The Libici (also Libicii or Libui) were a Celto-Ligurian people of Cisalpine Gaul who lived on the left bank of the upper Padus (the Po), in the region corresponding to modern Piedmont, in northern Italy, during the Iron Age and the Roman period. Their chief town was Vercellae (modern Vercelli). They have been regarded as a branch of the Ligurian Salyes that settled in the Po valley during the migrations of the 5th century BC, and have been identified with the homonymous people of the Rhône delta, the Libui.

== Name ==
The people of Vercellae are recorded as Lebékioi (Λεβέκιοι) by Polybius, as Libici (variant lyb-) by Pliny, and as Libikō̃n (Λιβικῶν) by Ptolemy. They are commonly identified with the Libui of Livy's account of the 5th-century migrations.

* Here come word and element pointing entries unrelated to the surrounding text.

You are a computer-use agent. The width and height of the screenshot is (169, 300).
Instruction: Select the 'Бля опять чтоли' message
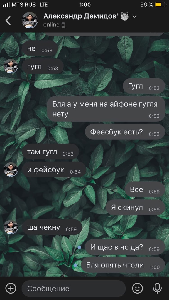click(x=123, y=265)
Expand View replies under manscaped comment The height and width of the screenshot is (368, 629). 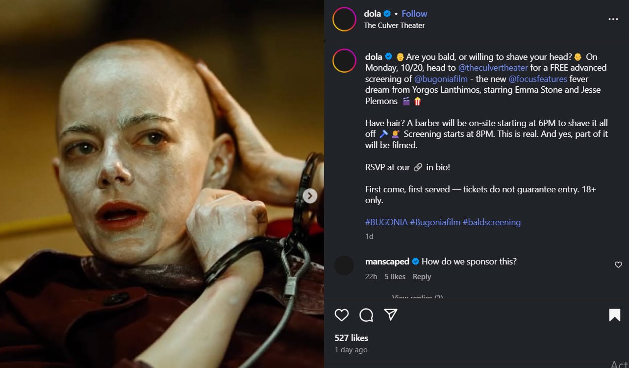click(418, 297)
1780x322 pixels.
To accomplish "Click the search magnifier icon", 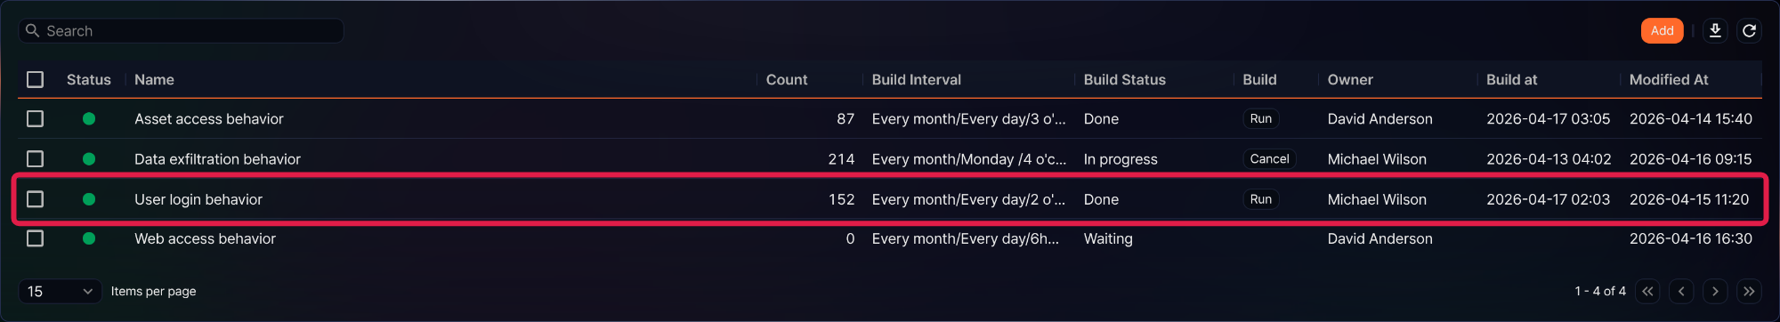I will click(x=32, y=30).
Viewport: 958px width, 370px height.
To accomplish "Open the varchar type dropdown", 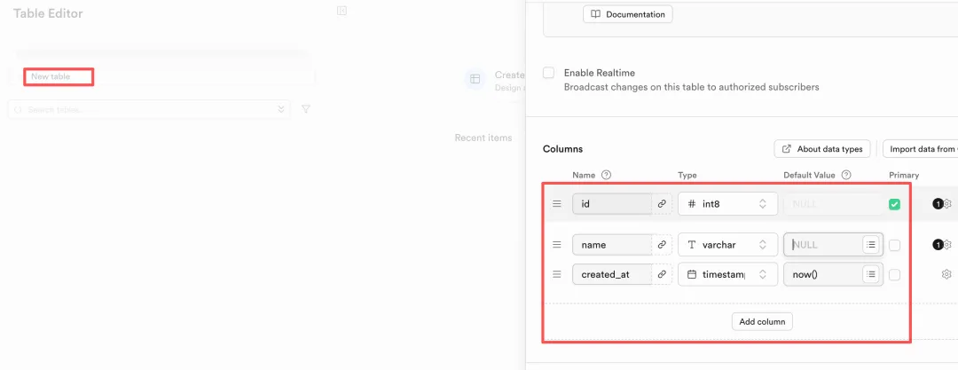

The form Libikoi has been derived by Patrizia de Bernardo Stempel from an earlier *lub^{h}ikoi ('the loving ones'), from the Gaulish word lubi ('love'), with assimilation of the pretonic vowel (u...i > i...i). Falileyev observes, however, that the u is retained in comparable names, which leaves the derivation uncertain.

== Geography ==
The Libici occupied the left bank of the upper Padus (Po), around their chief town Vercellae, which lay on the Sesia (ancient Sesites), a right-bank tributary of the Po. Their territory adjoined that of the Ligurian Laevi, settled toward Ticinum (Pavia) not far from the river, so that the two peoples lay close together in the upper valley. An earlier tradition placed them, less precisely, near the sources of the Po. To the east lay the Vertamocorii around Novaria and the Insubres toward Mediolanum (Milan).
== History ==
=== Origins ===
Guy Barruol regards the Libici as a branch of the Ligurian Salyes that crossed the Alps from Provence and settled in the Po plain in the 5th century BC, moving east at the same time as the Salyes and after the Cenomani. On this view the Cisalpine Libici and the homonymous people of the Rhône delta, the Libii associated with the "Libic mouths" (ora Libica) of the river in the Camargue, are one and the same Ligurian stock, the eastern group being a branch that migrated.

The classification of the people was already disputed in antiquity, some authors counting them among the Celts and others among the Ligurians. Tradition derived the creation of their chief town, Vercellae, from the Salluvii.

=== Roman period ===
The plain near Vercellae is traditionally identified with the Campi Raudii, the site of the battle in which Marius destroyed the Cimbri in 101 BC, though its exact location is disputed. After the grant of Latin rights (ius Latii) to the region in 89 BC, those who held local magistracies obtained Roman citizenship, and Vercellae became a self-governing town (municipium) enrolled in the tribus Aniensis.

A bilingual Latin and Gaulish boundary stone found at Vercelli in 1960 records the gift by a local notable, Acisius Argantocomaterecus, of an open public ground (campus) declared "common to gods and men" (communis deis et hominibus) to the community. Generally dated to the 1st century BC and linked to the grant of Latin rights, it gives Latin the principal place while preserving a Gaulish text, and attests the survival of the indigenous language and personal names. The donor's second name, argantocomaterecus, built on the Gaulish word for silver, has been read either as a pre-Roman office connected with the administration of silver or as a personal surname.

Archaeological remains at Vercellae itself are scarce, but weapon burials in the nearby cemeteries of Borgovercelli and Vinzaglio, dated to about 225–175 BC, attest a warrior aristocracy whose funerary display persisted into the 1st century BC. Local self-representation changed under Roman rule: by the Principate, inhabitants of Vercellae serving in the praetorian and urban cohorts identified themselves as citizens of Vercellae rather than as Libici or Gauls.